Improving the shopping experience

In the first of a series of articles, journalist John Ryan tells us why retailers and in-store technology may at last be becoming comfortable bedfellows.

Improving the shopping experience

Technology disappears but remains

There was a time when retailers seemed proud of technology and what it represented. Back then, iPads proliferated in stores and larger versions, known as touch screens seemed, in the view of many, to be the answer to the problem of keeping sales on track. Of course, they were nothing of the kind. Any kind of screen in a shop is simply a tool to offer information and access to the net for those who want this kind of thing. It was never going to provide a direct line to incremental turnover.

One of the problems with in-store technology as it has been until recently was that it was viewed as an end in itself. The thinking seems to have been that if in-your-face technology were in a store then the shoppers would come. There was little reason to imagine why this would be the case, but retailers were almost dazzled in the techno headlights and there was a sense that if the headlong rush were not joined, then a store really wouldn’t count. Now, for the most part, those days are a thing of the past. There are still plenty of retailers that have gone down the iPad route but, with a few exceptions, they are no longer placed in a store leaving shoppers to get on with it. Instead, technology is now used as a genuine adjunct to the shopper experience.

Now technology is a rather more strategic retail tool. The DFS flagship furniture store on London’s Tottenham Count Road is a case in point. There are certainly a couple of screens that shoppers can browse if they wish, but the real sales push comes when a shopper has a consultation with one of the sales staff, each of whom is armed with an iPad. Using these, plans and drawings can be drawn up on screen showing what a room in a DFS customer’s house might look like with a piece of its furniture in it. It’s a simple thing to execute, but what it points to is the phenomenon of ‘assisted technology’. It’s a bit like the self-scan versus manned checkout at your local supermarket.  Given the option, most people will still go for the manned checkout, even though the person who helps is doing exactly that which you can do yourself. It is about incorporating technology as part of the retail experience. It needs to be there, but a measure of human interaction is what going to the shops is all about.

Even those stores that are positioned on an overt use of technology exhibit this aspect of what shopping is now about. The new generation of Argos stores in the UK have banished the paper catalogue that used to be a feature of their retail proposition, replacing these with multiple touch-screens on which shoppers can browse and order. So far, so isolated, but the reality is that once an order has been made via one of the screens then the human bit kicks in. The shopper will head for the collection desk where a member of staff is on hand to help. It’s the same with the “click and collect” service in most stores. It would be perfectly straightforward to make this a fully automated process, but manned pick-up desks seem to have won the day, Amazon lockers (from which you can collect items pre-ordered from your laptop) notwithstanding.
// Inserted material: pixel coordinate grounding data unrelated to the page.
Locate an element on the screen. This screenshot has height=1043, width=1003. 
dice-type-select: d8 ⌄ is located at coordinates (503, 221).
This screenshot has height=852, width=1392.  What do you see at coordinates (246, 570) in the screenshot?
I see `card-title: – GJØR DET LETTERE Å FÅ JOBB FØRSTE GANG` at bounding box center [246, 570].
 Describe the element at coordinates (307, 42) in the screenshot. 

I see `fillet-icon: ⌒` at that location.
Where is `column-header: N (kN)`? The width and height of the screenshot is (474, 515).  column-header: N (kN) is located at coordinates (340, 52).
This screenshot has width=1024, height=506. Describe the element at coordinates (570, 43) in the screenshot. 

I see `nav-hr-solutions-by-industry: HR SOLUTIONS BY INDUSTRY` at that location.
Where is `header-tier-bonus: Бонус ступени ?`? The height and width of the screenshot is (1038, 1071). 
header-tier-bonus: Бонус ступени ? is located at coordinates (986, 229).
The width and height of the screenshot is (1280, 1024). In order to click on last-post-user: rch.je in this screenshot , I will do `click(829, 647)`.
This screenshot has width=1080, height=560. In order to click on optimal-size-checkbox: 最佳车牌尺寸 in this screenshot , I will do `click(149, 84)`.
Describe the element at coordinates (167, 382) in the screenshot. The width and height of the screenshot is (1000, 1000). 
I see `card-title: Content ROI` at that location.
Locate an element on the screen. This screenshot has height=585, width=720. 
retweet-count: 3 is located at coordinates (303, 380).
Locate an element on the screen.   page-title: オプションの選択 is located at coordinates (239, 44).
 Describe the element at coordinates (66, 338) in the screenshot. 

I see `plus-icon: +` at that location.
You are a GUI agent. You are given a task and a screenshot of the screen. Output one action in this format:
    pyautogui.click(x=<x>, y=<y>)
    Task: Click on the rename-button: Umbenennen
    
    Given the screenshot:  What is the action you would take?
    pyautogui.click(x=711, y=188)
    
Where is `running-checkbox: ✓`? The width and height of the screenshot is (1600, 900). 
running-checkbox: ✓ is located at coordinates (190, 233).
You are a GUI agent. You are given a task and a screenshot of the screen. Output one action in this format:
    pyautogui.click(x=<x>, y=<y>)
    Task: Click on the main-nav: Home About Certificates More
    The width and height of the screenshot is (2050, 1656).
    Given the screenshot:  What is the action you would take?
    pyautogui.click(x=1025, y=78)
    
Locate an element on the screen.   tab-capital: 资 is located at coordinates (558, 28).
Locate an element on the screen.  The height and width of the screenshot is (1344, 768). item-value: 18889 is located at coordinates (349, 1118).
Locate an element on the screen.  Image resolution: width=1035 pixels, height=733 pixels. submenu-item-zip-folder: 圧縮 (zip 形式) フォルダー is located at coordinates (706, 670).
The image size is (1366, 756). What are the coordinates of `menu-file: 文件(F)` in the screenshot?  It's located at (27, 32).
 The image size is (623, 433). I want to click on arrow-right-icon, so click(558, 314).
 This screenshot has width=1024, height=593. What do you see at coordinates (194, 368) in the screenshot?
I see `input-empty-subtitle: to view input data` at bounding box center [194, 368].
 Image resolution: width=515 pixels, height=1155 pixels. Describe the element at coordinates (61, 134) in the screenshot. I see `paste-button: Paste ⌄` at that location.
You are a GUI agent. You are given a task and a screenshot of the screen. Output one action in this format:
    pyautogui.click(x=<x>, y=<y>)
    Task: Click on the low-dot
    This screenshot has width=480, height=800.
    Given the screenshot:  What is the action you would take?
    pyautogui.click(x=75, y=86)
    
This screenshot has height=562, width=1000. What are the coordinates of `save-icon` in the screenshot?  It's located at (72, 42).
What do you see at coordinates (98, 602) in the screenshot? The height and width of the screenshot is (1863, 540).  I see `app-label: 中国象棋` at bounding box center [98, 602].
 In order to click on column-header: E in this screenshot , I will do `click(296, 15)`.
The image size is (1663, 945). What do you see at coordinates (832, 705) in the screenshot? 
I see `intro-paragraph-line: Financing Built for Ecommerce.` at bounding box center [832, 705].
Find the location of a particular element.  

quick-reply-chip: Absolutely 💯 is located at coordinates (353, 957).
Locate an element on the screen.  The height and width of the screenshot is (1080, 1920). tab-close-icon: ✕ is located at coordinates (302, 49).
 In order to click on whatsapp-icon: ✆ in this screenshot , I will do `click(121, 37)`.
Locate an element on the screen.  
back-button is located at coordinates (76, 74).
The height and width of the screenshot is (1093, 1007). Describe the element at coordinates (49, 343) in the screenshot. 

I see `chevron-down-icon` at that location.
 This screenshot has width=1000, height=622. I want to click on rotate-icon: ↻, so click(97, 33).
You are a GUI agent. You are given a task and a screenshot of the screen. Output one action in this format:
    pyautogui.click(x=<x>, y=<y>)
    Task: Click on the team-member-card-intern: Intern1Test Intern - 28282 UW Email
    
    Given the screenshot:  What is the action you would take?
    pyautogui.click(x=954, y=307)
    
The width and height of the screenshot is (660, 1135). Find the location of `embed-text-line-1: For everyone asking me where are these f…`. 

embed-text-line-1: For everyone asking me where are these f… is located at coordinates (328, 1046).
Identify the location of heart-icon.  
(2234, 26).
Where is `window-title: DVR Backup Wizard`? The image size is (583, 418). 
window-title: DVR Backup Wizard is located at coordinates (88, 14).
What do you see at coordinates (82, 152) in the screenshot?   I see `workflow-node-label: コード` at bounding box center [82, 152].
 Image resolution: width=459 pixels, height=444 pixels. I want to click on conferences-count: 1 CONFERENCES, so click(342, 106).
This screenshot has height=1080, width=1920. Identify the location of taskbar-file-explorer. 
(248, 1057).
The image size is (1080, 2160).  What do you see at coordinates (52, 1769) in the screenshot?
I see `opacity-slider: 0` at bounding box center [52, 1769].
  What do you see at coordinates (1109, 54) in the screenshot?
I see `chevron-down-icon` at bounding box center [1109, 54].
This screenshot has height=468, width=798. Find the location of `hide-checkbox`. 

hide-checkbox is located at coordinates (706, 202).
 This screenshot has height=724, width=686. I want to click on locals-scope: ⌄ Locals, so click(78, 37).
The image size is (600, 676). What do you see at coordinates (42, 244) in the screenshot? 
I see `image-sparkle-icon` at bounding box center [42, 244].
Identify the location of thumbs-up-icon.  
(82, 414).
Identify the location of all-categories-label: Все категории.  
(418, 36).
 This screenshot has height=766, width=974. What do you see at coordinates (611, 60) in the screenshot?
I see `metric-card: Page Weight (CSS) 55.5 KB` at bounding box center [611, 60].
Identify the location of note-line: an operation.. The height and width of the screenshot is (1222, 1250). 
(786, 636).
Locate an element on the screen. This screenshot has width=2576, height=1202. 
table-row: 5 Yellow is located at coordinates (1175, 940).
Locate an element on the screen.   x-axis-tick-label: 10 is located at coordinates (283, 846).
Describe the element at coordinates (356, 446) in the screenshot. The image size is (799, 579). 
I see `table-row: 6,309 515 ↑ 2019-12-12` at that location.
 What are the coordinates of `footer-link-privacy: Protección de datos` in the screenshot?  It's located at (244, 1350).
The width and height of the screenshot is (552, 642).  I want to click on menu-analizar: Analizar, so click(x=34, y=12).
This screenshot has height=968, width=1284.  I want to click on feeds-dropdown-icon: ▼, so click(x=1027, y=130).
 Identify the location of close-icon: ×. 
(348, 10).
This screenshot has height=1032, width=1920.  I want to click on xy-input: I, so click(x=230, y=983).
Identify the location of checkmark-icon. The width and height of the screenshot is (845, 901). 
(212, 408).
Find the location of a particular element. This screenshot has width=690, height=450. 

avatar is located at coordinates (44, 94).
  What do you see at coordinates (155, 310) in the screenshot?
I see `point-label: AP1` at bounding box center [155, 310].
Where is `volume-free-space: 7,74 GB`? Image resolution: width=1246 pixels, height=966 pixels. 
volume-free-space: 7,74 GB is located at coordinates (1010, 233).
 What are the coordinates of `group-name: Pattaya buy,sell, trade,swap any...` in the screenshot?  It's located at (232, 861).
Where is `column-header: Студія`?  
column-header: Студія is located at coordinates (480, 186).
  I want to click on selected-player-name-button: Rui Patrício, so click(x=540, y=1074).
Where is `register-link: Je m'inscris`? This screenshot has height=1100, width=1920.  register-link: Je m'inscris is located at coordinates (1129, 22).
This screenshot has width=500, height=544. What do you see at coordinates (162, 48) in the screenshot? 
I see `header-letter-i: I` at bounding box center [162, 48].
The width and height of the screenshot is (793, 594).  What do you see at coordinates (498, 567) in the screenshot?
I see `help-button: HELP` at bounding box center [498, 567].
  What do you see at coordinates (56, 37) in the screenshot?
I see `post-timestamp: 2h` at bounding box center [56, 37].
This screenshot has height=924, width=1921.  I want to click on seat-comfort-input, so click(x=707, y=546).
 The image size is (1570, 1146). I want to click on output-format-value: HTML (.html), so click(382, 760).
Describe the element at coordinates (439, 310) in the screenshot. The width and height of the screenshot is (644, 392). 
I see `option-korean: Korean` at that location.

So where does all of this take us? The answer is that technology really is capable of improving the shopping experience, but it has to be deployed sensitively and the need for a human element when shopping remains. Customer-facing technology is here to stay, but it will effectively disappear when set against how things have been. ‘Assisted technology’ is the order of the day. Retail outlets and technology in-store may at last be becoming comfortable bedfellows.